## Your task
Please find every line in the entries below that contains the word "what" and copy each of those lines in full. Match case exactly.

## Given data

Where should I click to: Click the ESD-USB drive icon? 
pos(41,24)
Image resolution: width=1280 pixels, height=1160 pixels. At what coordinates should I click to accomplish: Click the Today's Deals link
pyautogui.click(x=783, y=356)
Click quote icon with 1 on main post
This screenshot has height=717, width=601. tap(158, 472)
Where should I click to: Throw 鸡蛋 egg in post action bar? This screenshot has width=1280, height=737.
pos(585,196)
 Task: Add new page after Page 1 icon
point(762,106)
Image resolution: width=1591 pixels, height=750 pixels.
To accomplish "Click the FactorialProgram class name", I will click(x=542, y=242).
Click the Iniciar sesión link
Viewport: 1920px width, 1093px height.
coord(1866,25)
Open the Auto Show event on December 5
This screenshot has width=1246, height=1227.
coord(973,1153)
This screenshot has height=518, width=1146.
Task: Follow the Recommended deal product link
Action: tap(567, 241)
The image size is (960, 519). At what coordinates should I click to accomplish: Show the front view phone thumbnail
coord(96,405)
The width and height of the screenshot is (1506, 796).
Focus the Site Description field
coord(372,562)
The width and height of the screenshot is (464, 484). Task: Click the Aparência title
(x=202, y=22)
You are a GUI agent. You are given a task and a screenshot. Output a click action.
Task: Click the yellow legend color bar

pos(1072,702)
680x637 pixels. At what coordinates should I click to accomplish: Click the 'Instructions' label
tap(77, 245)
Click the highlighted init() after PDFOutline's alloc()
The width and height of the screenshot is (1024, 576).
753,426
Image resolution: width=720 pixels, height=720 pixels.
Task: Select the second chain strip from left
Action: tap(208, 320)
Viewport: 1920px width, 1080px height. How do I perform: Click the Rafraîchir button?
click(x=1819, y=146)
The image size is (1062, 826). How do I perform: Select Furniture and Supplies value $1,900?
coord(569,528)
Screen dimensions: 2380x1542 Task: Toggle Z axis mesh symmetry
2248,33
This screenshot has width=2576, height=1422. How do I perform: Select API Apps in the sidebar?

## Task output
Image resolution: width=1280 pixels, height=1160 pixels. At what coordinates should I click to accomplish: Click the Today's Deals link
The image size is (960, 519). At what coordinates should I click to accomplish: Show the front view phone thumbnail
680x637 pixels. At what coordinates should I click to accomplish: Click the 'Instructions' label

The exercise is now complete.